Je laisse le silence lui répondre. Je sais qu'elle va poursuivre.

- Est-ce que tu crois en... Enfin, comment dire... Les fantômes ?

Un frisson parcourt ma colonne vertébrale alors qu'elle jure au bout du fil.

- Non, pas les fantômes, à proprement parler. Mais plutôt, les signes de l'au-delà ?

Je tente tant bien que mal de rassembler mes esprits avant de balbutier maladroitement que je ne sais pas vraiment quoi en penser. Elle s'excuse de m'avoir dérangé. Alie ne s'excuse jamais de m'avoir dérangé. Et alors qu'elle commence à me souhaiter une belle journée, je la coupe.

- Alana, raconte moi.

- Tu es sûre ? Tu as un peu de temps devant toi ?

Je plonge ma main libre dans l'eau pour tester la température.

- Au moins trente minutes, le temps que mon bain refroidisse.

- D'accord.

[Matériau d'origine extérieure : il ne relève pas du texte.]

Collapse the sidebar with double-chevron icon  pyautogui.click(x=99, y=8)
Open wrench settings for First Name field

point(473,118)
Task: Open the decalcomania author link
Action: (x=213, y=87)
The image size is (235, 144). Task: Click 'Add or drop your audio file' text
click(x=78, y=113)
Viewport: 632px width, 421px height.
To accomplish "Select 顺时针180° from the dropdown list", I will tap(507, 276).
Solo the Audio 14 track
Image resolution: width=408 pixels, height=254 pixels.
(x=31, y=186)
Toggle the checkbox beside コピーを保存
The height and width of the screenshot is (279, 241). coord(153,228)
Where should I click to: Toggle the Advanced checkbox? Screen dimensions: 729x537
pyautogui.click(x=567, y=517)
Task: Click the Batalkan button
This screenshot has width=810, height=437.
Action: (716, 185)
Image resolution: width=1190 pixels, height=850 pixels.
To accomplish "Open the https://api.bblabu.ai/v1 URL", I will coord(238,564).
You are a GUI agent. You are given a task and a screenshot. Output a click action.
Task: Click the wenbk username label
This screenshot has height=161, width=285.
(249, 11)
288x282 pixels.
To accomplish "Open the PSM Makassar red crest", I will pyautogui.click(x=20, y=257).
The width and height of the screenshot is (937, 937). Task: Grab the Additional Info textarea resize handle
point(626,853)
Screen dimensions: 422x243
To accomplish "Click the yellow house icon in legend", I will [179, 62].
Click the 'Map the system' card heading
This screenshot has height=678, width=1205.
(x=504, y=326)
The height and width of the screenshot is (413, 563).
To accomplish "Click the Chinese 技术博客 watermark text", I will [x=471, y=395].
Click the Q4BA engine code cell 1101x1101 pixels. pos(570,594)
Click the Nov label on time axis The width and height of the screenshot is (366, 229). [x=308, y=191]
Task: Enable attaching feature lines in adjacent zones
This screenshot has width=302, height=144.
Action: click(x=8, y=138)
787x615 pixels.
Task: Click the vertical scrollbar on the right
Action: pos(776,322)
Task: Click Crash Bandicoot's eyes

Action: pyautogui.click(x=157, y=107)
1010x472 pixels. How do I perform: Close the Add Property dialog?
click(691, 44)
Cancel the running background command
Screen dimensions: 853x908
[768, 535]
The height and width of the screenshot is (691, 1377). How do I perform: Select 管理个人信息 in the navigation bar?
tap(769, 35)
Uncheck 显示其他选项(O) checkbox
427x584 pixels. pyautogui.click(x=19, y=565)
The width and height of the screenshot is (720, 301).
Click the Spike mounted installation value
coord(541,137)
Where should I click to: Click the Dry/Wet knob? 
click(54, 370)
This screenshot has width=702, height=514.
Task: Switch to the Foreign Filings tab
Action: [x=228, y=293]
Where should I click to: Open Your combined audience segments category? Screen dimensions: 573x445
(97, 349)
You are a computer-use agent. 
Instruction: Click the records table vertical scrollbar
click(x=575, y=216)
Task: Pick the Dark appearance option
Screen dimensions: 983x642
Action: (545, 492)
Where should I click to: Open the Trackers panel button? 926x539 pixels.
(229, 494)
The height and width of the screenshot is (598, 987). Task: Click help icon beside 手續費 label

Alors. Comment expliquer... J'appelle son répondeur tous les soirs. Juste pour avoir l'occasion d'entendre sa voix.

Je sens ma gorge se serrer. Alana fait une pause dans son récit, comme si c'était la chose la plus difficile qu'elle n'ait eu à faire de toute sa vie.

- Et depuis les funérailles, je le fais dans mon jardin, pour éviter que mes parents ne me voient comme ça. Parce que je ne peux pas m'empêcher de pleurer, tu vois. Et il y a ce magnifique papillon de nuit rouge qui apparaît quand je compose le numéro. Il tourne autour de moi, et ça m'apaise, parce que j'ai la même sensation dans mon estomac que quand Paul était encore avec nous.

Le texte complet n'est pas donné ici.